··· SOURCE DOCUMENT

Opinion
No. 925 KA 21-00823
12-20-2024
JULIE CIANCA, PUBLIC DEFENDER, ROCHESTER (JAMES A. HOBBS OF COUNSEL), FOR DEFENDANT-APPELLANT. SANDRA DOORLEY, DISTRICT ATTORNEY, ROCHESTER (AERON SCHWALLIE OF COUNSEL), FOR RESPONDENT.
JULIE CIANCA, PUBLIC DEFENDER, ROCHESTER (JAMES A. HOBBS OF COUNSEL), FOR DEFENDANT-APPELLANT.
SANDRA DOORLEY, DISTRICT ATTORNEY, ROCHESTER (AERON SCHWALLIE OF COUNSEL), FOR RESPONDENT.
PRESENT: WHALEN, P.J., CURRAN, GREENWOOD, NOWAK, AND KEANE, JJ.
Appeal from a judgment of the Supreme Court, Monroe County (Judith A. Sinclair, J.), rendered September 22, 2020. The judgment convicted defendant upon a jury verdict of robbery in the first degree and robbery in the second degree.

······

GIVEN REQUEST 1: Please reproduce the robbery appeal opinion starting with "PRESENT: WHALEN, P.J., CURRAN, GREENWOOD, NOWAK, AND" and going on through "the second degree.".
GIVEN REQUEST 2: Carry the robbery appeal opinion forward from the point where it stops.

··· RECORDED DATA

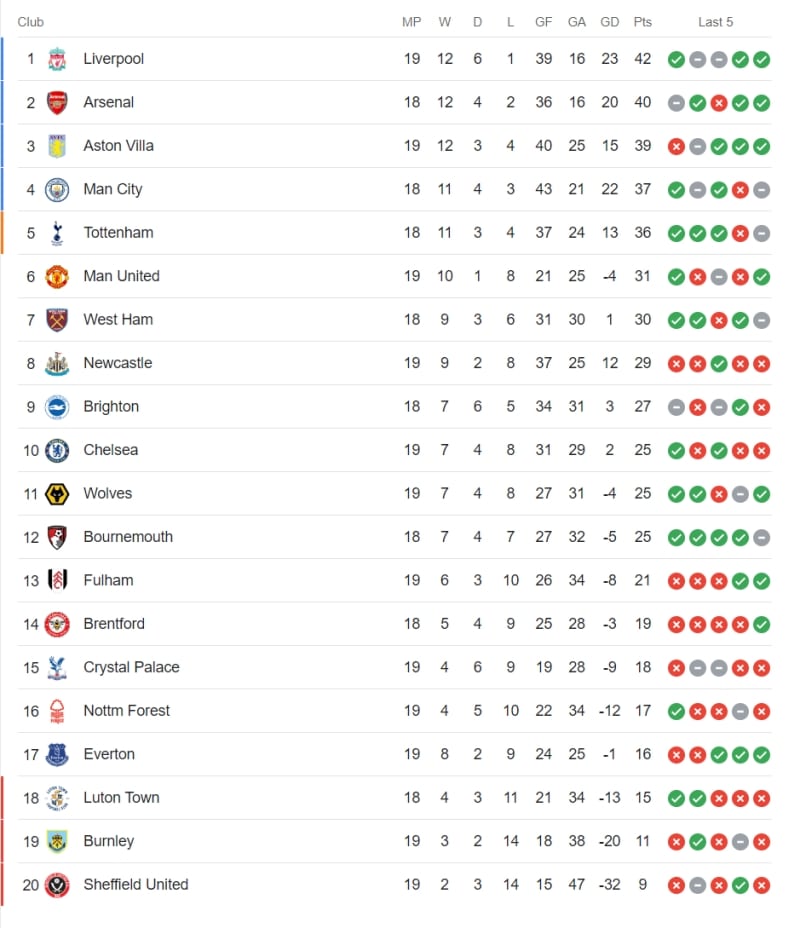Click the Brighton team name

······

ANSWER 1:
PRESENT: WHALEN, P.J., CURRAN, GREENWOOD, NOWAK, AND KEANE, JJ.
Appeal from a judgment of the Supreme Court, Monroe County (Judith A. Sinclair, J.), rendered September 22, 2020. The judgment convicted defendant upon a jury verdict of robbery in the first degree and robbery in the second degree.

ANSWER 2:
It is hereby ORDERED that the judgment so appealed from is unanimously affirmed.
Memorandum: Defendant appeals from a judgment convicting him upon a jury verdict of robbery in the first degree (Penal Law § 160.15 [3]) and robbery in the second degree (§ 160.10 [1]). Defendant's conviction arises from a robbery of a convenience store by defendant and a codefendant who forcibly stole money from the convenience store clerk while using or threatening the immediate use of knives.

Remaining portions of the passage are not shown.